Phinney chats to his partner Kasia Niewiadoma after Strade Bianche 2018

Then, Phinney moves on to talking about drug abuse in the sport.

“There was a time when I was quite outspoken about finish bottles in races,” Phinney began. “When I first started racing the EPO and blood doping era was seemingly past but there was still a huge amount of opiate abuse in the sport.”

“I don’t know if that has completely gone away but it was pretty widespread in my first couple of years that you would smash a couple of Tramadol at the end of the race, which is basically like taking a Vicodin or two along with a bunch of caffeine and maybe some Sudafed. That’s a bomb right there, if I took one of those right now it would send me to the moon. I was never into that, I would get offered that but I was like I don’t think I need an opiate painkiller today to get through this race.”

As well as opiates, Phinney reveals that when he had a cortisone injection after breaking his leg, he finally understood just what they could do for performance.

“But it was just a thing [painkiller abuse], especially in the Classics, so many of the guys were doing that. I was kind of like, ‘this is fucked up’. So I said some stuff about it in an interview, and then I also talked about how there was a fair amount of coincidentally timed cortisone injections being given to some people going into certain races. You don’t need it.

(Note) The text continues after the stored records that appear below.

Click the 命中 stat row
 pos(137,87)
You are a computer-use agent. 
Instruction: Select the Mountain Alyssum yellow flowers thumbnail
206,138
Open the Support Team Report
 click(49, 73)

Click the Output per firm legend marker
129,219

If you need a cortisone injection you should be out for a while. Not like, I just got a cortisone injection and now I’m like, winning Flanders. “

“I had a cortisone injection eventually when I broke my leg and I was just flying and half of my leg didn’t work. I was like, OK, I think I understand this now. I spoke out about that and I received quite a bit of backlash from the management.”

Clearly, and although the peloton is believed to be much cleaner than in decades past, Phinney is referring to the Omertà that still exists within cycling, that encourages you to keep your head down and just focus on riding your bike.

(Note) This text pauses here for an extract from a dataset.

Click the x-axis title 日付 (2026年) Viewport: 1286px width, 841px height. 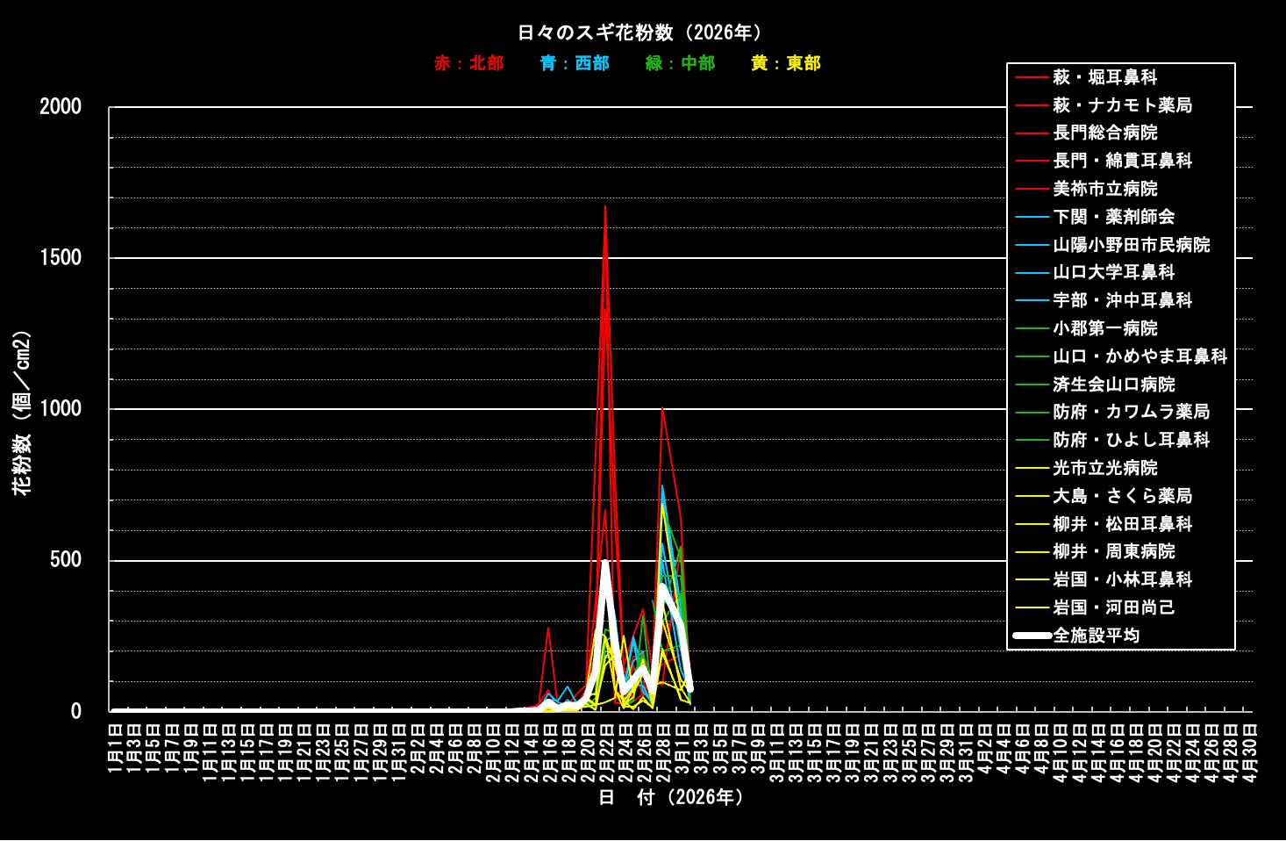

“I mean, of course, as an entitled young American, a confident young man I was like of course I should be able to say whatever I want about this because in my mind this is wrong and that’s what you grow up reading about in the news. People talking about the things that are wrong and then hopefully the thing gets fixed.”

“But once you’re inside of the machine and you start talking about the things that are wrong, and then those things are closely linked to where your paycheck is coming from…also you’re in a position where people can tell you what to do and punish you for not obeying the most random rules that they can put in place at any point in time. You realise actually you’re not like Harry Potter, you’re not the hero of this story because you have to shut up.”

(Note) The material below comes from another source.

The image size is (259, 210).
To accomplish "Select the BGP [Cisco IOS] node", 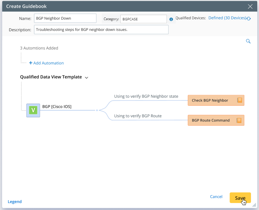I will pyautogui.click(x=57, y=106).
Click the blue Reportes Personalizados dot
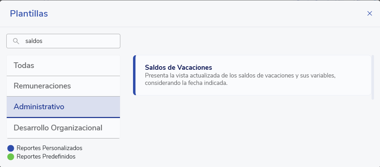This screenshot has width=380, height=167. coord(11,148)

“I definitely struggled in my first couple of years just with feeling like I couldn’t express myself. Or that I wasn’t celebrated in the way I thought I should be for speaking out honestly about things I thought were wrong within the actual group of the peloton or management itself. Outside of that people were like ‘yay he’s speaking up’ against this or that. But within the group, there’s very much this ‘this is our secret, our world’.”

Phinney admits he thought his individualism and particularly the way he was an early adopter of social media was part of the reason why teams hired him. However, he soon realised that, like in any other high-powered environment, you’re caught in a link of people and everyone is receiving something from above and pushing it down the chain.

“As the rider, because you go out to do the race, in your mind you think you are the most important person,” Phinney explained. “It’s also everyone has this job to make you think you’re important but you realize there are all these people above you holding these strings and you really have no power. You cant do anything about it, they own your image rights. They own…they own you.”